- The Roundtable on Sustainable Palm Oil's latest impact report found the number of smallholders jumped 165% from July 1, 2018 to June 30 of this year. Membership has grown by 11% since 2018 to 4,349 members — representing all links in the palm oil supply chain.
- RSPO, which is based in Malaysia, said in a release the figures on smallholder growth were particularly encouraging because it has been trying to promote their inclusion while also making sure core sustainability requirements are upheld.
- “Without more pressure and demand from the downstream market, the likely outcome is more unsustainable palm oil,” Datuk Darrel Webber, RSPO's CEO, said in a statement.
Consumers have increasingly become aware of environmental and social challenges connected with palm oil production such as deforestation, destruction of wildlife habitat and child labor. But an increase in small and sustainable certified producers could help to change that perception.

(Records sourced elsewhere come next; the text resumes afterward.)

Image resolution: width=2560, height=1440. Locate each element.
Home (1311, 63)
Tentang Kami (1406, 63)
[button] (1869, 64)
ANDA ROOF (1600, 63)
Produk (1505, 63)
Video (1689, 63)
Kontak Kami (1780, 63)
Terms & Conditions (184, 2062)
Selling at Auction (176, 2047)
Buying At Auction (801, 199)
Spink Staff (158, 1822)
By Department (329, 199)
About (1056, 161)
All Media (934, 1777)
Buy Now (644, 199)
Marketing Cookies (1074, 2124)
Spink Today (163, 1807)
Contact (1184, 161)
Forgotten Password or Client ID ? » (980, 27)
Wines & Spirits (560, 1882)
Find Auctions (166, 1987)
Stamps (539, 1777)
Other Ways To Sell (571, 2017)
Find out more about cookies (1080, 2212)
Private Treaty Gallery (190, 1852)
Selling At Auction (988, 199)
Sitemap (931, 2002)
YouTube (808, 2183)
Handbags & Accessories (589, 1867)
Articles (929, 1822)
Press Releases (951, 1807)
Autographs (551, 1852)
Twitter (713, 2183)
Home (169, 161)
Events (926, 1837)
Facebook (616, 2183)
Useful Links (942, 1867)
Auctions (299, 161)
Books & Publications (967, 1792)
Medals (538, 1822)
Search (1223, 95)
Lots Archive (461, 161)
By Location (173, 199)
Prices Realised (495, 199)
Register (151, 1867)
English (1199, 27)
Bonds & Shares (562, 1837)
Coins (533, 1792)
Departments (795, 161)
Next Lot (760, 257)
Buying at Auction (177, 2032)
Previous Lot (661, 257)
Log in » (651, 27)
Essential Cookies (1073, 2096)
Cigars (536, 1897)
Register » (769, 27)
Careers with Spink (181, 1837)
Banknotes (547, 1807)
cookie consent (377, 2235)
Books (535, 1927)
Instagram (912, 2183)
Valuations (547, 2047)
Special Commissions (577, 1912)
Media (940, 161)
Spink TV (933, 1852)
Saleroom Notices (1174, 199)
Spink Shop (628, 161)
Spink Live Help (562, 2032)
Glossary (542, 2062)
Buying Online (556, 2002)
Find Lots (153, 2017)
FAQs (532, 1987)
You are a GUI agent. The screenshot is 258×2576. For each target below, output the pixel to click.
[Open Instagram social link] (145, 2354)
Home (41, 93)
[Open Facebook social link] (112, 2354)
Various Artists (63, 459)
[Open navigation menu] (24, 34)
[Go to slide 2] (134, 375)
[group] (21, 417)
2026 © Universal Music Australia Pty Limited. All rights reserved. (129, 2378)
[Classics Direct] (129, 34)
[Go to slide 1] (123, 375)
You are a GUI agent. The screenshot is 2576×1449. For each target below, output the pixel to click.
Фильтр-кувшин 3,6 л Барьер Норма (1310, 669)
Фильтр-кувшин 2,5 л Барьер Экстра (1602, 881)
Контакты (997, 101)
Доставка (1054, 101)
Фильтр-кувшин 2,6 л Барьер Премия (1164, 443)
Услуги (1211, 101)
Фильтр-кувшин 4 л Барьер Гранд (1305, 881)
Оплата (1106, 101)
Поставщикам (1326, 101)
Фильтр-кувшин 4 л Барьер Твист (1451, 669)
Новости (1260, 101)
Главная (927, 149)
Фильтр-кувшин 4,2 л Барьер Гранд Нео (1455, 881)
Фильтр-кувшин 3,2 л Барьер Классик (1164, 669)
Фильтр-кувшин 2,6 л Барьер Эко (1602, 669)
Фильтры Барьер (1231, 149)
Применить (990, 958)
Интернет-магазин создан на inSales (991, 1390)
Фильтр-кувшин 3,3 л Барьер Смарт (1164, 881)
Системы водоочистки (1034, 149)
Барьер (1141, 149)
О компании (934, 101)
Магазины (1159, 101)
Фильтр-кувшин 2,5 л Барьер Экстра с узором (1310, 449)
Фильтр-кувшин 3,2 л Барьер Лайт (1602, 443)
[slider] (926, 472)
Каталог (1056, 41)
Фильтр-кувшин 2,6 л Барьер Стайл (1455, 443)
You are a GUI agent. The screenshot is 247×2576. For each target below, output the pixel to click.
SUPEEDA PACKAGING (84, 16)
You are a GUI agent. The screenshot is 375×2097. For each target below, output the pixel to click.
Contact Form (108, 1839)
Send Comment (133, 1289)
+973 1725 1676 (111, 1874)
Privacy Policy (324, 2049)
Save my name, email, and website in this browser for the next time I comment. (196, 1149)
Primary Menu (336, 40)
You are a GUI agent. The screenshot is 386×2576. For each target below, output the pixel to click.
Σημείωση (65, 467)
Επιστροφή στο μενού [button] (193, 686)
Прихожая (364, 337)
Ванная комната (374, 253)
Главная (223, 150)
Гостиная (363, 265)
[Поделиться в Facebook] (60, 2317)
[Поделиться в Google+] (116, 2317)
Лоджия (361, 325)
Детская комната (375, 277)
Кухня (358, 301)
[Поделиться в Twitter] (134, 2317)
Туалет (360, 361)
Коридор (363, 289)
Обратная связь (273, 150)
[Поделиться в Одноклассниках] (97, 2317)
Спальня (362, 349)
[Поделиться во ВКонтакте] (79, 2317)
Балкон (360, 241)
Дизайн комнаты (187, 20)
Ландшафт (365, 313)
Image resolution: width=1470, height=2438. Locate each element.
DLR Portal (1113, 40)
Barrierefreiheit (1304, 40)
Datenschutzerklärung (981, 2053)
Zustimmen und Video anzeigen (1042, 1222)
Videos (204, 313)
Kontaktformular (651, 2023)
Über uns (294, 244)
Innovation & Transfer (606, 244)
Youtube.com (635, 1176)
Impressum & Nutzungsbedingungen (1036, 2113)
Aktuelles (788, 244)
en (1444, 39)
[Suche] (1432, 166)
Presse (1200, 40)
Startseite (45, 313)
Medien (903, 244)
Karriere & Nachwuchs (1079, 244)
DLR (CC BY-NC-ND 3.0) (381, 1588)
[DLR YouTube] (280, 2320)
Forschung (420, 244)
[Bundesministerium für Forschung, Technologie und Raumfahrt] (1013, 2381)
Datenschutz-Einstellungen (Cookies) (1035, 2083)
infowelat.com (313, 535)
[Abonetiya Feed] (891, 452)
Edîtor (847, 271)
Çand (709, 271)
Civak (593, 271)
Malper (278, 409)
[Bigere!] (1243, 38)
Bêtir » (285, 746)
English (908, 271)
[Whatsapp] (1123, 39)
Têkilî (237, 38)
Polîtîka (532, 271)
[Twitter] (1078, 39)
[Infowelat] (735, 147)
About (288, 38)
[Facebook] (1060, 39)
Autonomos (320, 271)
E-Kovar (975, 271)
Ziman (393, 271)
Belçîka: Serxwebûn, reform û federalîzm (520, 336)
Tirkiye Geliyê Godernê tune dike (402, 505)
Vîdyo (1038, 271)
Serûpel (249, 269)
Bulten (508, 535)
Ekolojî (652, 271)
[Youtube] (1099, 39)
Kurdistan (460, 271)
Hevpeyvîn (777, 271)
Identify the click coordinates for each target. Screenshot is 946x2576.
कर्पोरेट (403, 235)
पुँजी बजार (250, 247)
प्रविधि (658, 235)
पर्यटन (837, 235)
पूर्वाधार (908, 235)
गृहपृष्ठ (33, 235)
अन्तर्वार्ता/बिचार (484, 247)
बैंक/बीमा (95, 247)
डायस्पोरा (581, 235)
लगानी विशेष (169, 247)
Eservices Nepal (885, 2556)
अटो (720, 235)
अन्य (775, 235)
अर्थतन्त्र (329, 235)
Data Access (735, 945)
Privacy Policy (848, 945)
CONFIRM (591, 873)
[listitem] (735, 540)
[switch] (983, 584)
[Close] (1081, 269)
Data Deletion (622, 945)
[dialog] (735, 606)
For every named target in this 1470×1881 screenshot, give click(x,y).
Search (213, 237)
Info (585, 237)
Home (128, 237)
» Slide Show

Growth in the number of smallholders comes just as RSPO is holding its annual conference in Thailand, where CEO Datuk Darrel Webber said in the release that an independent smallholder standard would be discussed for adoption. He also said he was confident the numbers would continue to increase in the coming years.
The group defines smallholders as farmers who grow palm oil in areas of less than 123 acres along with other subsistence crops. Even though the areas are small in comparison to large commercial plantations, there are more than 3 million of them comprising about 40% of total global palm oil production, RSPO noted.
Large manufacturers inclduing Mars, Nestlé and Hershey have pledged to limit their use of palm oil, although they also have also been criticized for not living up to their commitments. There are success stories such as Mondelez's Enjoy Life Foods, which last year became the first food company to be Certified Palm Oil Free by the International Palm Oil Free Certification Accreditation Program. According to Eco-Business, Quaker Oat biscuits made by PepsiCo, Nissin’s Cup Noodle, Plain Crackers by Meiji, Oreo cookies from Mondelez and Ferrero’s Nutella spread are all RSPO-certified.
More big companies could work with the growing number of RSPO-certified palm oil producers. The group has a dedicated platform connecting them with potential project partners to provide additional resources and support to help them achieve a sustainable living. Certification also helps smallholders increase yields, penetrate international markets and reduce the risk of land conversion, RSPO said. Large food companies could benefit not only by working with RSPO-certified palm oil producers when it comes to the environment, but gain from the positive halo of helping smaller farmers.
The environment also can benefit when smallholders are RSPO-certified and adopt best management practices to limit or eliminate harmful pesticides and other chemicals. The group encourages those in palm oil farming areas to learn how to protect natural resources and acquire the tools and resources to do so, according to Food Ingredients First. About 85% of all palm oil is produced and exported from Malaysia, Indonesia and Papua New Guinea.
While sustainability is a key part of RSPO's work, the demand side is also key. Palm oil is relatively cheap, and manufacturers continue to use it in a variety of baked goods and CPG items. The advantages of palm oil are that it has a long shelf life, stability at high temperatures and can solidity at room temperature. As a result, palm oil has become a popular alternative to partially hydrogenated oils.
More products are starting to carry a palm oil-free claim though, according to Innova Market Insights figures cited by Food Ingredients First. Bakery launches were at the top in 2017 with 55% of new products stating they were palm oil-free, followed by 7% of spreads, 5% of cereals, 4% of ready-to-eat meals and side dishes and 3% of baby and toddler food.
RSPO wants to shift manufacturers and retailers to only using 100% certified sustainable palm oil, but that goal appears elusive unless more consumers insist on it and vote with their wallets. The picture is further complicated when consumers don't want to pay a premium for sustainable palm oil when it's available. So although more growers are getting certified and focusing on sustainability, there are still challenges ahead.